BEST OF CRIME with Julia Dahl

Welcome to my latest BEST OF CRIME feature, looking at crime writers' top picks, from their favourite author and fictional detective to their best writing tip. 




Today I'm delighted to welcome 

JULIA DAHL


to share her BEST OF CRIME ...




... AUTHORS
It feels impossible to pick a favorite among so many, but I suppose if I had to take the books of just one crime author to a deserted island it would probably be Patricia Highsmith. She is an absolute master of menace. The sun is shining in paradise, everyone dresses for dinner, but the ugliness beneath the surface casts a pall over everything.


... FILMS/MOVIES
My lifelong love affair with the Coen Brothers began in 1996 with Fargo. It’s a wickedly funny, twisted drama about a kidnapping gone wrong in the frozen tundra of America’s upper Midwest. Joel and Ethan Coen have an uncanny ability to inhabit and illuminate subcultures that has you rooting for everyone, even the most depraved career criminal.


... TV DRAMAS
Soon after I moved to New York the HBO series Six Feet Under premiered. It’s the story of a family in Los Angeles that runs a funeral home and at the beginning of each episode, we watch someone (whom the family will later bury) die. It wasn’t a crime show, per se, but death was an integral part of the fabric of the character’s lives. That darkness permeated their psyches and affected them in endlessly fascinating ways.


... FICTIONAL DETECTIVES
Jessica Fletcher of Murder, She Wrote. I started watching this television show as a pre-teen and decided my life goal was to be Jessica: a crime novelist/amateur sleuth. I haven’t solved any murders yet, but maybe it’s just a matter of time. Jessica (otherwise known by her nom de plume, J.B. Fletcher) was a feminist hero. She was a widow with a booming career (an apartment in Manhattan and a house in Maine? Unheard of!), a generous heart, and a spot-on bullshit detector. The first gift my husband gave me when we started dating was a book in the Murder, She Wrote series – I knew I’d found “the one.”


... DEATH SCENE 
I have to go back to Fargo for this, too. At the end of the film, the character played by Steve Buscemi meets his end…inside a wood chipper.


... BLOGS/WEBSITES
Local newspapers are where I go to learn about contemporary crime. These days, there are around 17,000 homicides in the U.S. each year, and much as I love the New York Times, the paper of record doesn’t cover more than a handful. If you want to know who is killing who and how justice is – or isn’t – meted out, you need to read the Fresno Bee, and the Atlanta Journal-Constitution, and the Arizona Sun. 


... WRITING TIPS
I’ve read that there are two kinds of writers: those who plan, and those who run to the end. I am the latter. I want to get the skeleton of the book as fast as I can so that I have a solid structure to work with. If I’m writing a scene that I know needs details I don’t have at the moment, I use the journalistic notation “TK” (meaning, to come) and skip ahead. Getting caught up on small things can slow your progress.


About JULIA DAHL
Julia Dahl is the author of three novels about a New York City crime reporter: INVISIBLE CITY, RUN YOU DOWN, and CONVICTION. After 20 years as a reporter and editor, she now teaches journalism at NYU.
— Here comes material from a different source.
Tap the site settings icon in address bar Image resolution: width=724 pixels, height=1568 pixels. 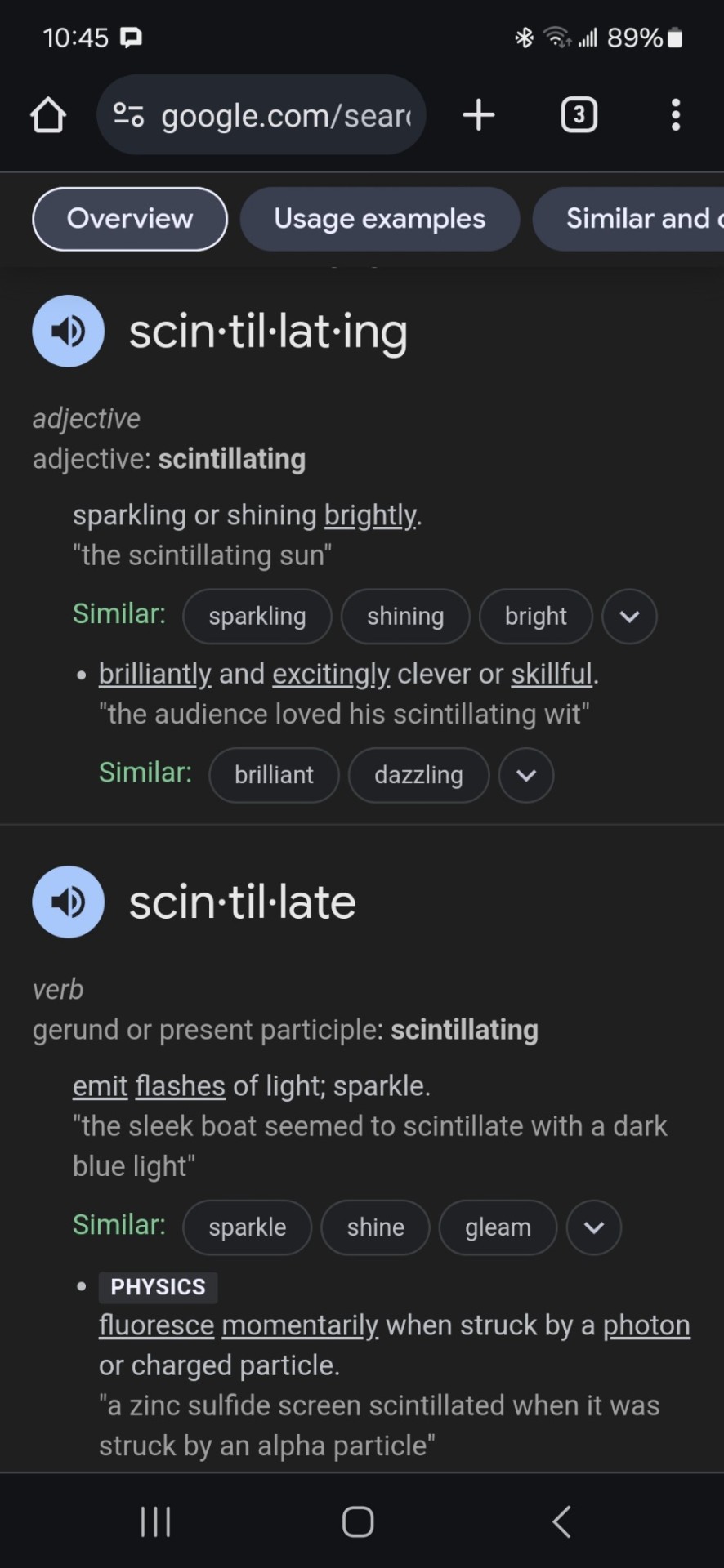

Find Julia Dahl on Twitter - @juliadahl


About RUN YOU DOWN



Publisher's description
Aviva Kagan was just a teenager when she left her Hasidic Jewish life in Brooklyn for a fling with a smiling college boy from Florida. A few months later she was pregnant, engaged to be married and trapped in a life she never imagined. So, shortly after the birth of her daughter she disappeared.
Twenty-three years later, the child she walked away from, NYC tabloid reporter Rebekah Roberts, wants nothing to do with her. But when a man from the ultra-Orthodox enclave of Roseville, NY contacts Rebekah about his young wife’s mysterious death, she is drawn into Aviva’s old world, and a hidden culture full of dangerous secrets and frustrations.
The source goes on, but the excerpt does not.